By R&D Editors | May 31, 2016

Communication between neurons and blood vessels in the brain. CREDIT Illustration by Emma Vought of the Medical University of South Carolina.In an article published online ahead of print on May 25, 2016 in Nature, investigators at the Medical University of South Carolina (MUSC) report that, during sensory stimulation, increases in blood flow are not precisely “tuned” to local neural activity, challenging the long-held view that vascular and local neural responses are tightly coupled.

Many brain-imaging techniques that rely on changes in the flow and oxygenation of blood–including functional magnetic resonance imaging (fMRI)–assume that vascular changes reflect a proportional change in local neural activity.

“Because there isn’t enough blood to send everywhere in the brain at the same time with the optimal levels of oxygen and glucose needed to support neural activity, it is widely accepted that the brain has a built-in auto-regulatory mechanism for increasing blood flow to regions with increased activity,” says Prakash Kara, Ph.D., Associate Professor in the Department of Neurosciences at MUSC and senior author on the Nature article.

But how precise is this auto-regulation? With resolution typically at about one millimeter, the fMRI signal represents the blood flow averaged across many blood vessels. Using micron-scale resolution two-photon imaging in an animal model, the MUSC team studied blood flow in single vessels simultaneously with neural activity.

In higher mammals, the neurons in the visual cortex are organized into columns, each of which specializes in responding to a specific stimulus orientation. For example, neurons responding to a “horizontal” stimulus reside in one column and those to “vertical” in another. When the specialized neurons in one of these columns respond to a horizontal stimulus, for example, it would be expected that the blood vessels in the vicinity would likewise respond by dilating and increasing blood flow locally if vascular and neural responses are indeed congruent.

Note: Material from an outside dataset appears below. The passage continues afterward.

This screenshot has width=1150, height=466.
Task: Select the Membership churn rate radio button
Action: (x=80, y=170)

Instead, Kara and colleagues showed that, while blood flow did increase with neural activity, it also increased in response to certain sensory stimuli that did not evoke local neural activity.

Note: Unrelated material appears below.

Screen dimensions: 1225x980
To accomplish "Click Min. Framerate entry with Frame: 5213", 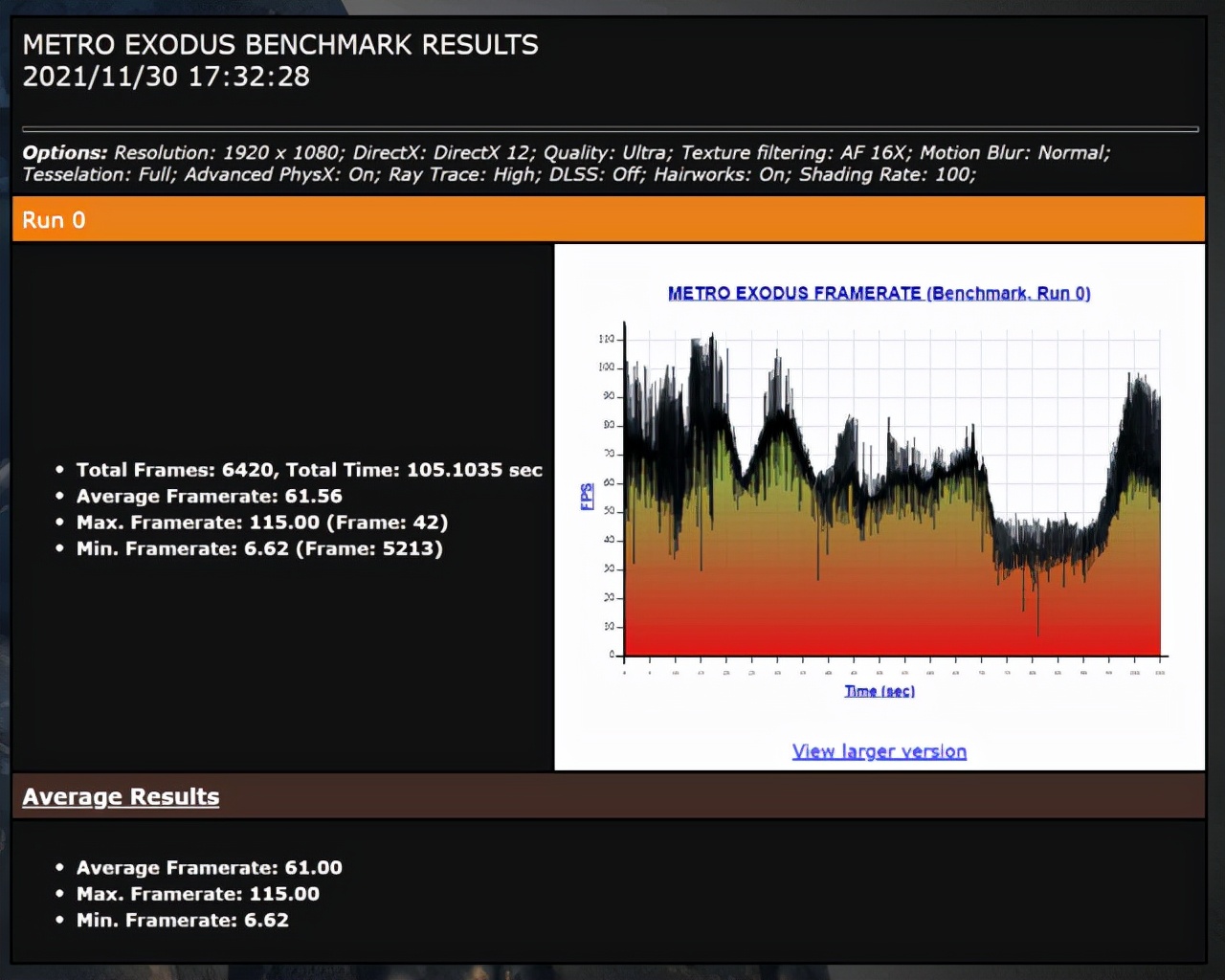I will (258, 548).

To account for this “surplus dilation” and the resultant increase in blood flow, Kara and colleagues have devised a hypothesis. “The blood vessel dilation triggered by local, selective neural activity does not remain entirely local,” says Kara. “From a vessel deep within the brain, the dilation propagates up along the vessel walls into a surface vessel and then down into other vessels that enter neighboring columns.”

Thus, there appears to be no tight correlation between blood flow and local neural activity, and so hemodynamic imaging techniques such as fMRI may only reveal a “blurred” representation of the underlying neural activity.

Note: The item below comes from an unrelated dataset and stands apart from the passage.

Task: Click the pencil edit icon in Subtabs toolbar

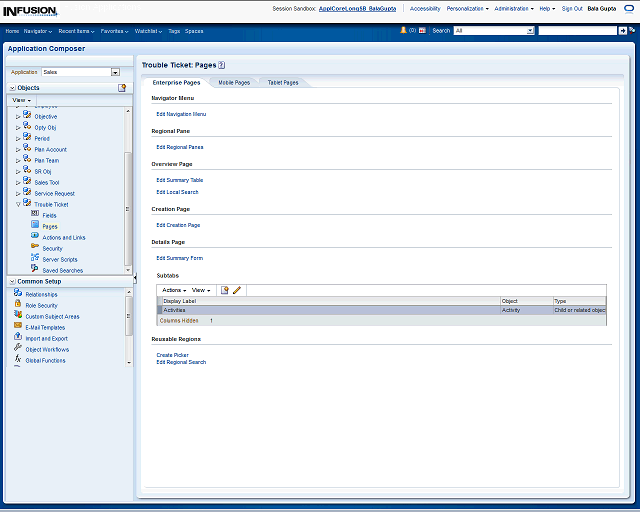Action: 237,290
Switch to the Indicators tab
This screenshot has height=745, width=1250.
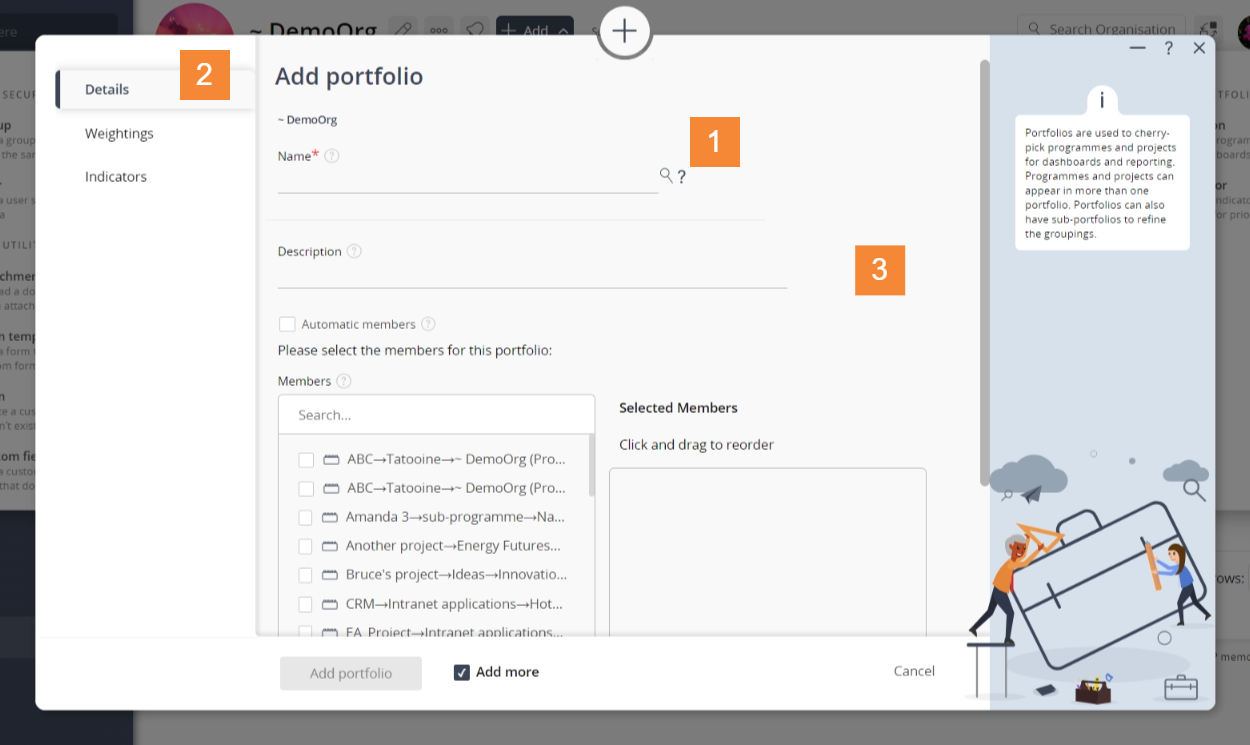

The news for fMRI could then be mixed. The good news is that the strongest vascular response matched the strongest nearby neural activity, suggesting that fMRI has much to tell us about the general function of an area of the brain. The bad news is that precisely mapping neuronal circuitry could be forever out of fMRI’s reach.

But Kara cautions that much more work is needed, particularly on the generalization of this principle of “surplus dilation” and blood flow occurring in response to other forms of sensory stimuli. “Our team has just taken the first step, albeit an important one, in untangling the spatial precision of neurovascular coupling using very high-resolution imaging,” says Kara.